> AIM OF THE EXERCISE
The following data has a line with "You are a computer-use agent." and a line with "Instruction: Tick the". Write out exactly those lines and all the lines between them.

> EXTRACTED MATERIAL
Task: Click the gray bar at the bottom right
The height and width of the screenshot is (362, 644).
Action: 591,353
--
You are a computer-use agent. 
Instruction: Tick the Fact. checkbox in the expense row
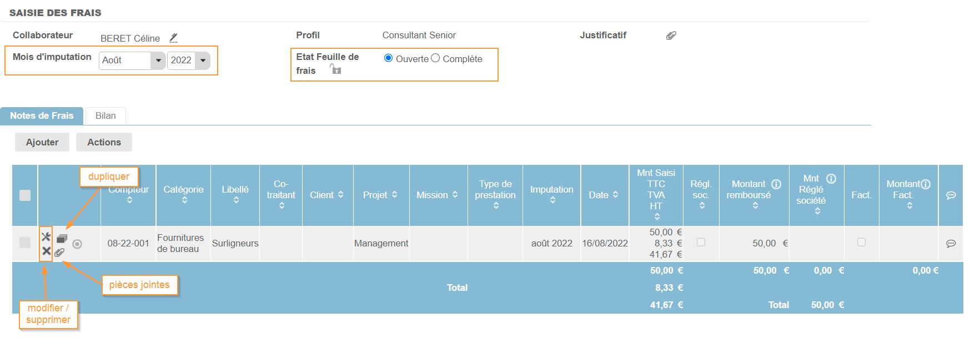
* * *
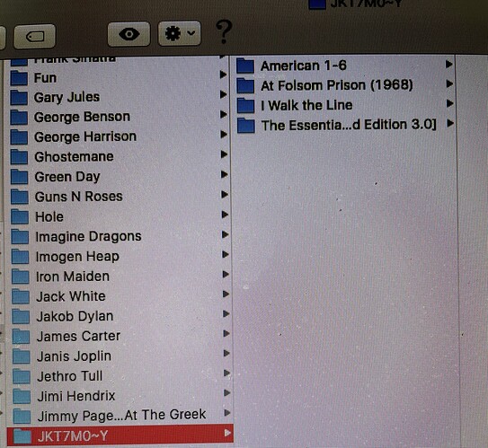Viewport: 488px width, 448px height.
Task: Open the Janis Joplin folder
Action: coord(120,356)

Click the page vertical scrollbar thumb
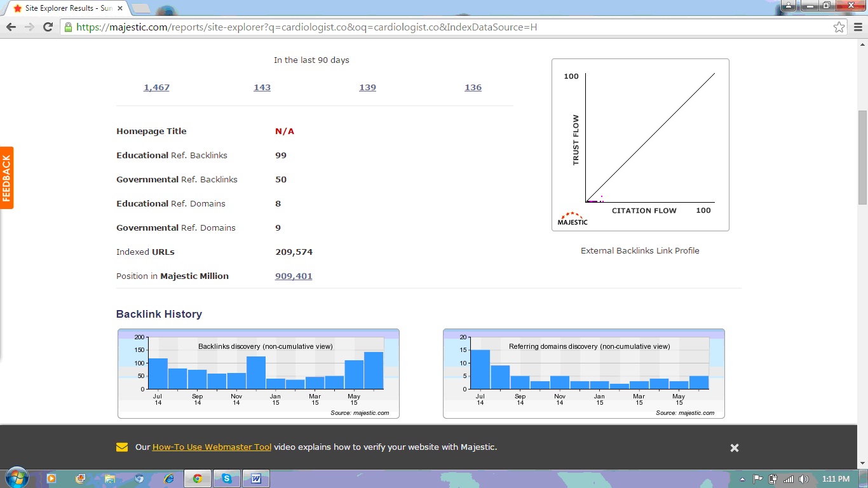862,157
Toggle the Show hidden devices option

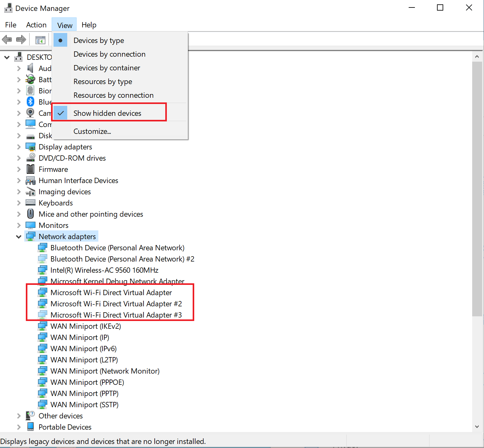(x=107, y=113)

> THE COMPLETED TASK
You are a computer-use agent. 
Instruction: Tick the Fact. checkbox in the expense row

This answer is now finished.